Marcelo sentía que su fe se fortalecía de día en día en virtud de los prodigios que Pedro realizaba. Su reacción contra Simón llegó al punto de que lo expulsó de su casa de malas maneras y autorizó a sus criados para que lo cubrieran de ultrajes. Entre otras lindezas, “le arrojaban sobre la cabeza recipientes llenos de basura” (uasa stercoribus plena: HchPe 14,3). Simón, arrojado de la casa de Marcelo entre el menosprecio y los improperios de los criados, tuvo el valor de dirigirse a la casa donde se encontraba Pedro para espetarle: “Aquí estoy yo Simón. Baja tú, Pedro, y te demostraré que has creído en un simple judío, hijo de un artesano” (HchPe 14,4). Era en suma una abierta declaración de guerra. Simón prometía convencer a Pedro del error básico de haber puesto su fe en un pobre hombre. Pedro le respondió con una demostración del poder de Dios que por él combatía.

Pedro se sirvió en esta ocasión de un lactante a quien convirtió en elocuente embajador de su mensaje. El infante, bebé de siete meses, dirigió a Simón un denso alegato lleno de reproches, en el que recordaba los oscuros orígenes del Mago y sus caminos torcidos. Le auguraba un futuro fracaso y terminaba su alocución con una orden tajante: “Así te dice Jesucristo: «Por la potencia de mi nombre, enmudece y sal de Roma hasta el sábado próximo»” (HchPe 15,3). Simón, en efecto, enmudeció y huyó de Roma. Cuando la madre regresó con su hijo adonde estaba Pedro, contó el contenido del discurso del infante. Todos glorificaban a Dios que demostraba tales maravillas ante los hombres.

Estaban abiertas las hostilidades. Pedro y Simón afilaban sus armas para el cercano encuentro. Porque el sábado siguiente se celebraría el combate por la fe. Así se lo comunicaba Jesús a Pedro en una visión. Como consecuencia del enfrentamiento, muchos se convertirían a la fe a pesar de los esfuerzos de Simón y el apoyo que recibiría de su padre el diablo. Pero quedará claro que las acciones de Simón serán reconocidas como encantamientos y prácticas mágicas. Frente a ellas, Pedro podrá contar con la asistencia de Jesús. En resumen, las armas de los combatientes serán la magia de Simón contra el poder de Dios.
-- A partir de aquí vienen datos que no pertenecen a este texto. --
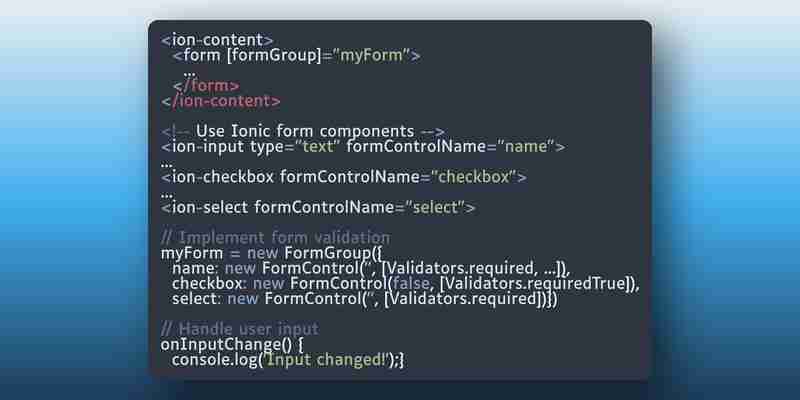Click the "name" formControlName value

click(x=526, y=146)
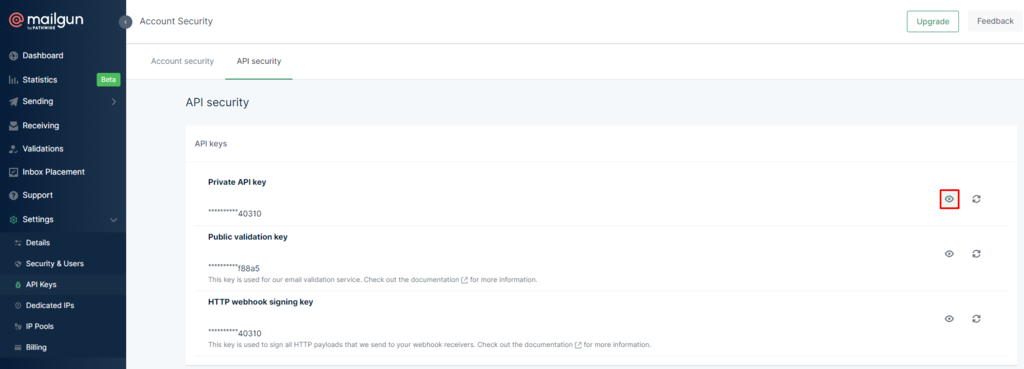The height and width of the screenshot is (369, 1024).
Task: Regenerate the HTTP webhook signing key
Action: tap(976, 319)
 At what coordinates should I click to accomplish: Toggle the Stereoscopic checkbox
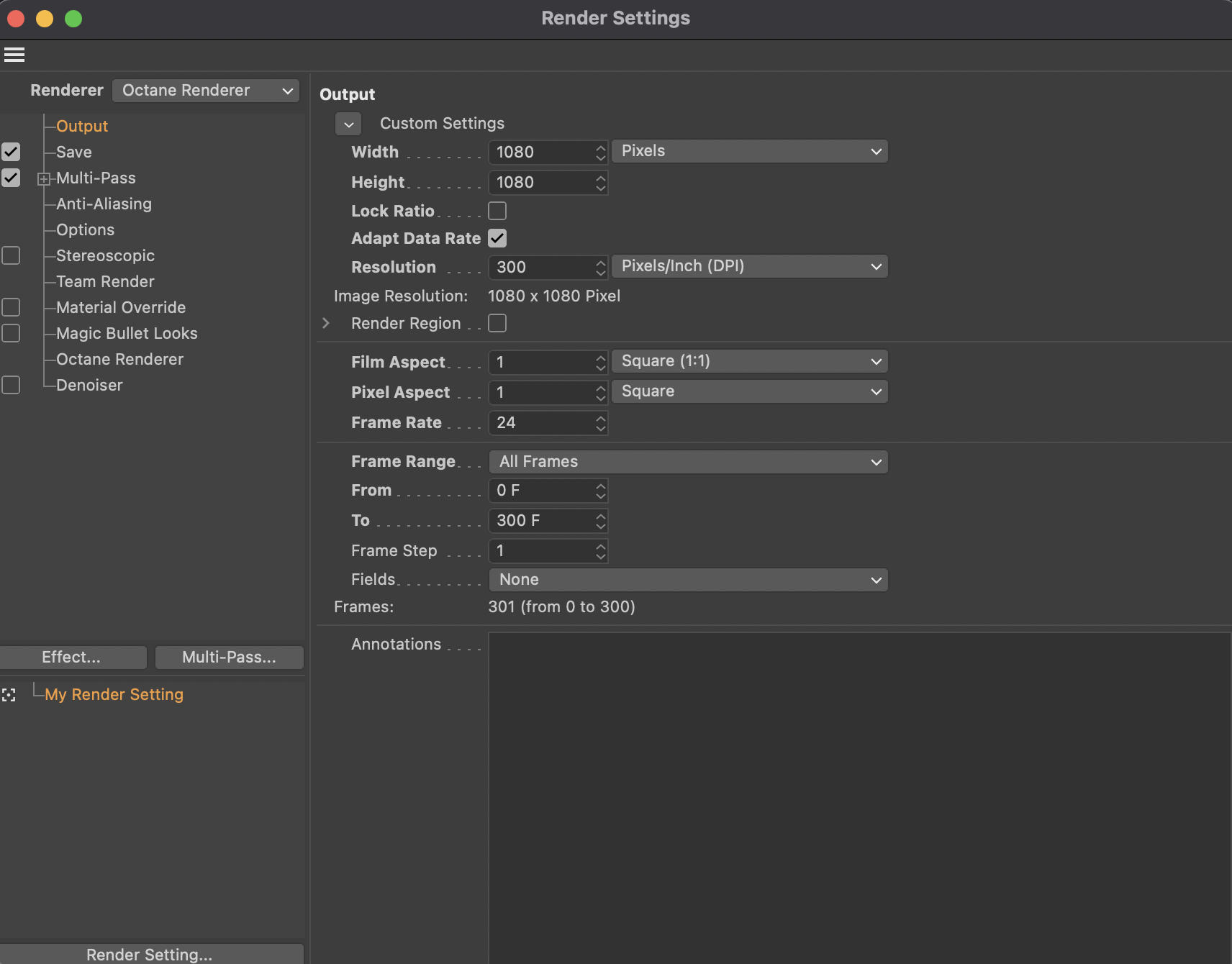point(11,255)
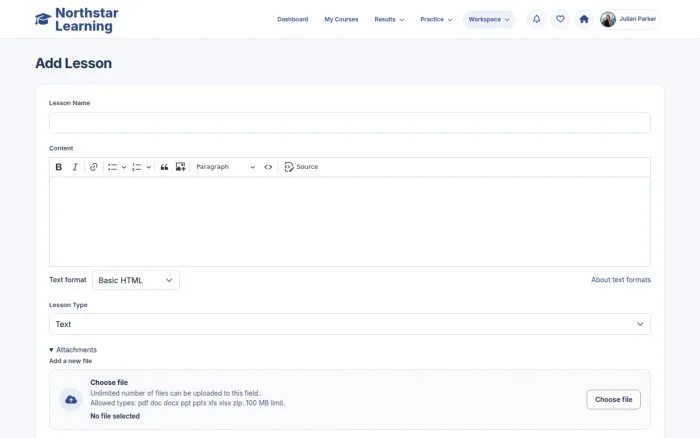Viewport: 700px width, 438px height.
Task: Open the notifications bell
Action: (x=537, y=19)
Pedro hizo una nueva demostración con la historia de Eubula, narrada profusamente en el largo capítulo 17 de los HchPe. Fue la ocasión y motivo de que Simón fuera expulsado de Judea. Eubula era una rica y honrada mujer que acogió a Simón en su casa considerándolo como un hombre divino “cuyo nombre era Fuerza del Señor”. El autor del apócrifo alude al suceso del encuentro de Simón con los apóstoles en Samaría. Los samaritanos consideraban efectivamente a su paisano como la “Fuerza o Potencia de Dios, la llamada grande” (Hch 8,10). El hecho es que Simón se introdujo en la casa de Eubula con otros dos cómplices semejantes a él, invisibles por lo demás. Con la colaboración de Simón robaron todo el oro y las joyas que Eubula poseía. Cuando la buena mujer advirtió la desaparición, hizo torturar a los criados a quienes acusaba del expolio. Pedro conoció por una visión toda la realidad de los hechos. Simón había sido el autor del entuerto con la colaboración de dos compinches.

Pedro conoció que los ladrones tratarían de vender una de las joyas a un platero que vivía junto a la puerta de Neápolis (Naplús), la que está situada en la muralla septentrional de Jerusalén y que en la actualidad se denomina Puerta de Damasco. Eubula conoció toda la verdad del caso, se convirtió a la fe y puso sus bienes al servicio de los pobres. Simón huyó entonces de Judea por donde no volvió a aparecer. Eubula ayudó a las viudas y a los huérfanos hasta que durmió en el Señor. En esta historia de la rica Eubula tenemos la razón de la desaparición de Simón de las tierras de Palestina. Y una razón más para que la esperanza de los fieles en la derrota de Simón quedara confirmada, porque como afirma Pedro en su comentario a los sucesos de la historia de Eubula, “Dios está con nosotros” (HchPe 18,2). Era la razón suprema de la confianza de los profetas y de los apóstoles en el éxito de su misión, la presencia activa de Dios.